La ausencia de problemas provocados por virus fue notable. Podrían surgir algunos en las próximas semanas. Pero, en general, Y2K resultó ser Y2 OK.
Una explicación parcial es que el enorme esfuerzo aplicado para neutralizar los virus funcionó. Los Estados Unidos, de acuerdo con estimaciones del Departamento de Comercio, gastaron alrededor de US$ 100.000 millones en el problema; el resto del mundo, en conjunto, probablemente gastó la misma cantidad.
Hasta los países que empezaron a trabajar tarde e hicieron poco -los del sur de Europa, Rusia y buena parte de Asia- tuvieron un Año Nuevo libre de problemas. ¿Se malgastó entonces el dinero?
Simplemente, comparar quién gastó cuánto no contesta a esta pregunta. Sólo un pequeño grupo de países depende en alto grado de la tecnología de la información (TI), y la mayor parte de ellos empezó a trabajar tempranamente en el problema. Otros países probablemente empleen TI relativamente nueva o de uso muy extendido (y por lo tanto, fácil de arreglar): fue el software creado por gente que hace tiempo se retiró de la actividad, usado en los viejos sistemas, el que trajo mayores problemas.
Además, una cantidad sin precedente de información sobre potenciales problemas fue compartida entre industrias, como las finanzas, la aviación y las comunicaciones.
Medir el riesgo
En consecuencia, los países y las organizaciones que despertaron tarde al problema pudieron resolverlo a caballo de la experiencia de los que empezaron primero. El hecho de que los que empezaron tarde no sufrieran una catástrofe computarizada no significa que quienes se tomaron en serio el virus perdieran el tiempo y la plata.
Los derrochadores fueron aquellos que hicieron demasiado: los que no diferenciaron entre los grandes riesgos y lo que no tenía importancia.
Un buen manejo del riesgo habría sido arreglar lo que realmente pudiera afectar el funcionamiento, no arreglarlo todo.
Esa fue la distinción que a menudo no hicieron los políticos, que buscaban evitar responsabilidades y que pasaron por alto a los consultores de TI, que encontraron una buena fuente de ingresos en la eliminación del virus.

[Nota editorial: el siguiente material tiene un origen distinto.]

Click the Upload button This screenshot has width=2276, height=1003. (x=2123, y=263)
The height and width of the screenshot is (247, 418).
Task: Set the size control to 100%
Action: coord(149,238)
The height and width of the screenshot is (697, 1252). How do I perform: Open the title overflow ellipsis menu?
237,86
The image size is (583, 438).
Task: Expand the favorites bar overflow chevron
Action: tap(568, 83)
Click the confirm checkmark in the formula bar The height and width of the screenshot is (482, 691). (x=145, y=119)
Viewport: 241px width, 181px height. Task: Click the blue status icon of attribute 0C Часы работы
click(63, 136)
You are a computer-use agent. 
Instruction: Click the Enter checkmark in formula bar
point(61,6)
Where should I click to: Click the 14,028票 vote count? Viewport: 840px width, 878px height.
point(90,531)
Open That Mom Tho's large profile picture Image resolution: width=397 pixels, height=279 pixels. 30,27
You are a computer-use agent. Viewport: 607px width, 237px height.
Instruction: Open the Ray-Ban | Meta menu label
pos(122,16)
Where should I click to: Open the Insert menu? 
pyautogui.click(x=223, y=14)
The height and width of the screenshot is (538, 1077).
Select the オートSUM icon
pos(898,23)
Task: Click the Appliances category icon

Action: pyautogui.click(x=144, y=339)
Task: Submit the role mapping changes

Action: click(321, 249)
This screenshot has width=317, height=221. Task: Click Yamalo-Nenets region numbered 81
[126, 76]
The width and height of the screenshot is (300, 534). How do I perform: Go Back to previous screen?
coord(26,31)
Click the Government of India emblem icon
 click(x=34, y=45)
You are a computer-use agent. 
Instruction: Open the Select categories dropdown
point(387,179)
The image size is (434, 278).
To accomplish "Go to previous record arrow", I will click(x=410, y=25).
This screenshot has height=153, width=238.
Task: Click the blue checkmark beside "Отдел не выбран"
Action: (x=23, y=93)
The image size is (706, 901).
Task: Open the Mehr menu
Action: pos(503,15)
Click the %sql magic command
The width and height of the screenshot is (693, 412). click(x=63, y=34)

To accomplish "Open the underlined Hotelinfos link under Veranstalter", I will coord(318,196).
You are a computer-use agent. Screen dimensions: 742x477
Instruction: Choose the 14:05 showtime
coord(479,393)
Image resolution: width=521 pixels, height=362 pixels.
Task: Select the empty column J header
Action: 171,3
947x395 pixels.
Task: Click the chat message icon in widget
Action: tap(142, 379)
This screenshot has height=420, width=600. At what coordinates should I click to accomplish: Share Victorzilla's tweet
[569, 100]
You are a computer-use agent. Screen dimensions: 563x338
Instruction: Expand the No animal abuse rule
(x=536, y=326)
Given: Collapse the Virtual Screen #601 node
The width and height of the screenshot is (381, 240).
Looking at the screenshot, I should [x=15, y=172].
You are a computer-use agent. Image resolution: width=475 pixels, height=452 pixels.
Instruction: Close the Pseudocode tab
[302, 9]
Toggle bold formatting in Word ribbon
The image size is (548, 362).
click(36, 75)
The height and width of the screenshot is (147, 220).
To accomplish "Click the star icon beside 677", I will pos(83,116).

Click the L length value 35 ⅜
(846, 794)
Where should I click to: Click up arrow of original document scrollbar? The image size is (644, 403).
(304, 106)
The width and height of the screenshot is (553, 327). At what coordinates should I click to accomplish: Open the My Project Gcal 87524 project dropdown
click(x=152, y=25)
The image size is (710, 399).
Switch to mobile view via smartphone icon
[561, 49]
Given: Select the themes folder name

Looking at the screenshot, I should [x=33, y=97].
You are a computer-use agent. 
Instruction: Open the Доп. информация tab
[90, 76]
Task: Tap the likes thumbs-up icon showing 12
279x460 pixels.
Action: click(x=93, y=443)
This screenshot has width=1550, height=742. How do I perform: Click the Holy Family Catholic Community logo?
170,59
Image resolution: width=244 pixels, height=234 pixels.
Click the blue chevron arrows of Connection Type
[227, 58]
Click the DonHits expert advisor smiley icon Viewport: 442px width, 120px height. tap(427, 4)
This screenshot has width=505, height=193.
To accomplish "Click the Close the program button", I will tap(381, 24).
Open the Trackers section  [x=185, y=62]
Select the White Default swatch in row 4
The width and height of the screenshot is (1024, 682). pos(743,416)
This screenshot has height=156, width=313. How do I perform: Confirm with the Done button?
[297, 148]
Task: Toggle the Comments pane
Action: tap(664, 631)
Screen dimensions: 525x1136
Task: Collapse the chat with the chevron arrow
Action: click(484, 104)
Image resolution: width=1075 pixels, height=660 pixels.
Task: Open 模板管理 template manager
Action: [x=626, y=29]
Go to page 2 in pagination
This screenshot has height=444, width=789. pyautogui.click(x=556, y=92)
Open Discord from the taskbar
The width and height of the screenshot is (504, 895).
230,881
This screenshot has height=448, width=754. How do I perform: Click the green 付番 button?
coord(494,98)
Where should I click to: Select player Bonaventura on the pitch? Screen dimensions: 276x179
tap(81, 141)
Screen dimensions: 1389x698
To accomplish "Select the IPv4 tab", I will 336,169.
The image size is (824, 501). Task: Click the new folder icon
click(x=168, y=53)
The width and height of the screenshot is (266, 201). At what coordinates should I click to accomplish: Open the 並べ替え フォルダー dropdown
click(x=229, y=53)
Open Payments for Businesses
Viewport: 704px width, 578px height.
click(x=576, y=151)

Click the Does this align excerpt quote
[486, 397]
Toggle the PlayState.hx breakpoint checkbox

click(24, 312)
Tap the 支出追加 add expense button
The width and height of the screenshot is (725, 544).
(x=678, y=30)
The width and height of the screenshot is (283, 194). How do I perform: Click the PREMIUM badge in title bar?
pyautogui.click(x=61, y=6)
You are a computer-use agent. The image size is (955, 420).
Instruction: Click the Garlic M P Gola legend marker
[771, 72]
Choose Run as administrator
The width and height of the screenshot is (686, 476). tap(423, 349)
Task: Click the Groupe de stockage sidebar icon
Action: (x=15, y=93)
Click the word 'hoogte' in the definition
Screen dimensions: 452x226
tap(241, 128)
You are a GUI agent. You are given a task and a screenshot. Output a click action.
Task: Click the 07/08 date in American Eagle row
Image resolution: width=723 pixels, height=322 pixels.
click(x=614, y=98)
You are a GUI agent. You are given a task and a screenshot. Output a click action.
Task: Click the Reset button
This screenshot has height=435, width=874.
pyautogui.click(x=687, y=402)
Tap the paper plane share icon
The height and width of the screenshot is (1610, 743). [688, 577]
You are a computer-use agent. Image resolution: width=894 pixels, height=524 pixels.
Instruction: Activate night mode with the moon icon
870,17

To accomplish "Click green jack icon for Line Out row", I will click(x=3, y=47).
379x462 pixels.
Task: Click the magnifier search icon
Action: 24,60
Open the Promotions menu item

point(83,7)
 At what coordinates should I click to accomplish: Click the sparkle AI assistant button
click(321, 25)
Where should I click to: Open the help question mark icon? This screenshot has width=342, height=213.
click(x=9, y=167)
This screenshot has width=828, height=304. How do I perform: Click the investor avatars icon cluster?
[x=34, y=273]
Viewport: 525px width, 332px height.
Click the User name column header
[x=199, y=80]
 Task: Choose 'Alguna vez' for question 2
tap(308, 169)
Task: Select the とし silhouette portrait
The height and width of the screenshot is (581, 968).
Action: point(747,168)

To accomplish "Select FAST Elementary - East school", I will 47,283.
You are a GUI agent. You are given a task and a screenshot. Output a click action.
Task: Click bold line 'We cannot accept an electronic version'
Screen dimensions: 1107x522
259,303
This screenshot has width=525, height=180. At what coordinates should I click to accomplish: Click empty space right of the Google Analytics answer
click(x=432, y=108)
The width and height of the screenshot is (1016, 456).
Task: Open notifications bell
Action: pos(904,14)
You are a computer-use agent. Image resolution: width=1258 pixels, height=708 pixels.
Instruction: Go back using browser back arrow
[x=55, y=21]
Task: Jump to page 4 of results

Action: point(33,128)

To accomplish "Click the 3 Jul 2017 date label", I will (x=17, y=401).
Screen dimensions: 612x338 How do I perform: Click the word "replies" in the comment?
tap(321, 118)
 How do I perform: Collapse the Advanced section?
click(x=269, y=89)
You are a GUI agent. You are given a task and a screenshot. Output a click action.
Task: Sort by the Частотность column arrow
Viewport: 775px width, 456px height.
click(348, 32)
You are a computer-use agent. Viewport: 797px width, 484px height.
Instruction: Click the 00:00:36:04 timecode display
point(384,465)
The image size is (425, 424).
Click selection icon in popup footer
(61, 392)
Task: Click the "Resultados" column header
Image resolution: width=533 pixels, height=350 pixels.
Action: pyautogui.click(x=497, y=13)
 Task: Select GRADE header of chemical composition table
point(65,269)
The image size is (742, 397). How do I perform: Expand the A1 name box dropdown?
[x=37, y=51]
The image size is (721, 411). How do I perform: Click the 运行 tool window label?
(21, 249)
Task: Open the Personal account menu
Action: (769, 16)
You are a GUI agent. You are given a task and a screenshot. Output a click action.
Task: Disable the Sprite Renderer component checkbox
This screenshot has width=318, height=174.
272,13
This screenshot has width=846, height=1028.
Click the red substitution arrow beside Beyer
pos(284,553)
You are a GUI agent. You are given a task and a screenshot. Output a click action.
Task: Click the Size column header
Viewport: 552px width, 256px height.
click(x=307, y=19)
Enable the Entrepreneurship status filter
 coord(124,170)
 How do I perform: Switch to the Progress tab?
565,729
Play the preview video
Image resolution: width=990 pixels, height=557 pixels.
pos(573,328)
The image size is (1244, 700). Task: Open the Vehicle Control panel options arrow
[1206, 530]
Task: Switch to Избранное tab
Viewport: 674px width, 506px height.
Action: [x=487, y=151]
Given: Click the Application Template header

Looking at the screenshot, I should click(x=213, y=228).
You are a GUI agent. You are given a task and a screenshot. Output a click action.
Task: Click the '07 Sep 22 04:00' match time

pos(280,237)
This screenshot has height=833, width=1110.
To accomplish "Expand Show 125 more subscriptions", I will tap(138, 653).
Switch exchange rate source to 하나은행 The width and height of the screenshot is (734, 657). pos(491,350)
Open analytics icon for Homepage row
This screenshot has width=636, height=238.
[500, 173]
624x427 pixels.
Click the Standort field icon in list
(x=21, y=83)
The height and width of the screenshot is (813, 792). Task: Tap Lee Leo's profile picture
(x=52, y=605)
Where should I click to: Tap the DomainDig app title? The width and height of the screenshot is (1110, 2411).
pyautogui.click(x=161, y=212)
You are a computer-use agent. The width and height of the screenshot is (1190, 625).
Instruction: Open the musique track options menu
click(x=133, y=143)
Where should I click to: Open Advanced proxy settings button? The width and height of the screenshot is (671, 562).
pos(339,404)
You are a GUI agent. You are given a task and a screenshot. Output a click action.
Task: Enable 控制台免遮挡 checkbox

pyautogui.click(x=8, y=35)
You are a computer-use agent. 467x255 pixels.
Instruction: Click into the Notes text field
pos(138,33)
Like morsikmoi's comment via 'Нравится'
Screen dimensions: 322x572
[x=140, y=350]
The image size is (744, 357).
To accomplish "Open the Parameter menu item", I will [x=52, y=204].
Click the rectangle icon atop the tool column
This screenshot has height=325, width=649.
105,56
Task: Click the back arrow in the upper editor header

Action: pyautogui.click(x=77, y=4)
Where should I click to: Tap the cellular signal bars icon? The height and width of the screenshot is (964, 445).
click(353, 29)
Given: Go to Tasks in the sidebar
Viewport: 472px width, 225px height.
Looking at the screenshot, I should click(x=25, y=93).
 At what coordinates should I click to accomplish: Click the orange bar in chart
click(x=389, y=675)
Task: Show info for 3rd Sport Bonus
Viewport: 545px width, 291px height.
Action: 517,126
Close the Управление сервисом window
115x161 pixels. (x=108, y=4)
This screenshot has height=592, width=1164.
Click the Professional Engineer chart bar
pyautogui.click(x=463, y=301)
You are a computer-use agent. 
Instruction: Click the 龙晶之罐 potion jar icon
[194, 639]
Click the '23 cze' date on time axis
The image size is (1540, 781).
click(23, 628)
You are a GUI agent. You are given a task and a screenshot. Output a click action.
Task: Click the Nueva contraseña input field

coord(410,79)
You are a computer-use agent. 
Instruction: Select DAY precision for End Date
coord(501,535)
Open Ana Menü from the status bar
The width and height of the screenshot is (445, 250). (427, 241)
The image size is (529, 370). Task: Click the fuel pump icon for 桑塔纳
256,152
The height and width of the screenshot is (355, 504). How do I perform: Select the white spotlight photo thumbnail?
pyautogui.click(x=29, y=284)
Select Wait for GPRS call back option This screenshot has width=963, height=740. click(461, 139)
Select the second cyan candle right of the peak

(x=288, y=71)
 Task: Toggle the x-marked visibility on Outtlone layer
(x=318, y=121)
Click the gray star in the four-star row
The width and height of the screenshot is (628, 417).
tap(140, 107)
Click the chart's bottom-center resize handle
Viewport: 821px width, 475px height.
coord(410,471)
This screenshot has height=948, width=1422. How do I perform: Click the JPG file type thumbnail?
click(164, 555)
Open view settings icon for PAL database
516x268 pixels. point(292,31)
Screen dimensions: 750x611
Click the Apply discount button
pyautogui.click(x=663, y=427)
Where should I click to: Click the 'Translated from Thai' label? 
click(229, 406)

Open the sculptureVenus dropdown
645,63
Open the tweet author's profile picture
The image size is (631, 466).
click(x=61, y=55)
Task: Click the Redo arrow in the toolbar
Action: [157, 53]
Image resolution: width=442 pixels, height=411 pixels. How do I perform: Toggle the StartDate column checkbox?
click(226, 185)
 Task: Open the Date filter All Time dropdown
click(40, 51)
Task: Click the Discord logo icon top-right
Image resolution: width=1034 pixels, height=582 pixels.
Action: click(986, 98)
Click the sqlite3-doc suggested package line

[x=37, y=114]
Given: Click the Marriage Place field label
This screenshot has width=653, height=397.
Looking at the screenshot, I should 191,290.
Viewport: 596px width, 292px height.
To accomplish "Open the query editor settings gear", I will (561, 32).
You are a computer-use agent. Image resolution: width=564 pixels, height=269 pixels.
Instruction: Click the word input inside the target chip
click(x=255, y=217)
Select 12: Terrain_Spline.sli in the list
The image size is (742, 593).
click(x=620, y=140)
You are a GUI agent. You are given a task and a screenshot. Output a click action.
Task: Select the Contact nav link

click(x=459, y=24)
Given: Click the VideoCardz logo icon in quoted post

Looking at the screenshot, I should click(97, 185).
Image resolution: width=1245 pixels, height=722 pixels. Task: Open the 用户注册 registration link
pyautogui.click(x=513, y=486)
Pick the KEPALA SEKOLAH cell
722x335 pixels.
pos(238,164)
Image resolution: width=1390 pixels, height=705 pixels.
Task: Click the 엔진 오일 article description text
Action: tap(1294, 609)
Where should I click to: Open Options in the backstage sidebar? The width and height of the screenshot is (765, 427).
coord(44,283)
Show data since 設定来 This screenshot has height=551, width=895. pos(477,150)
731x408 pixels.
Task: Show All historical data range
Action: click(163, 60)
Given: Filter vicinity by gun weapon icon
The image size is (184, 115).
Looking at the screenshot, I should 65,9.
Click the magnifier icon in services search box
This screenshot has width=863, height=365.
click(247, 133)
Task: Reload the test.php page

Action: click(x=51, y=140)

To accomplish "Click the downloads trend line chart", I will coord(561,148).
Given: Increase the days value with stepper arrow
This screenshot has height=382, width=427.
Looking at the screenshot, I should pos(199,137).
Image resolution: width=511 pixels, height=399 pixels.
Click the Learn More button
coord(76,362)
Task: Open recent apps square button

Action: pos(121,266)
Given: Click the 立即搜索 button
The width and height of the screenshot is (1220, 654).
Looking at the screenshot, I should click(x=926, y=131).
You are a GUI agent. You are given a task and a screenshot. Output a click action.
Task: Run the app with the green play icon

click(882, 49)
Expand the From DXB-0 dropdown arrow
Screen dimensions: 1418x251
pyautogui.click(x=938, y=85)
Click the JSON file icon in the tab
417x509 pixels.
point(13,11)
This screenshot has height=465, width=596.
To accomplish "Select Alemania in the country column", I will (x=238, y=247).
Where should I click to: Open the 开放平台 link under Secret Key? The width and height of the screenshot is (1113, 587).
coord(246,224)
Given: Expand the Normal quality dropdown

Gracias al virus, muchas organizaciones analizaron seriamente por primera vez sus sistemas de computación. Los limpiaron de viejos códigos, hicieron inventarios e invirtieron en nuevos equipos.
Algo se ganó
El trabajo puede no justificar su costo: una parte se habría hecho eventualmente, de todos modos, y podría ser un peor uso de recursos escasos que idear nuevos productos. Pero algo se ganó.
Otro legado sería un enfoque más sensato ante una alarma tecnológica. El virus del 2000 es tan sólo la más destacada entre una sucesión de falsas alarmas sobre otros virus y fechas fatídicas. Tales temores se han desvanecido invariablemente.
Tal vez, la actitud correcta sea tratarlos como verdaderas amenazas a la salud pública: la tecnología de computación es hoy tan ubicua que adquiere la misma importancia que el agua potable o la electricidad.
La gente debe tomar precauciones razonables, pero no entrar en pánico.
Si aplastar el virus pone fin al enfoque apocalíptico de la tecnología, significará un buen comienzo para el nuevo año.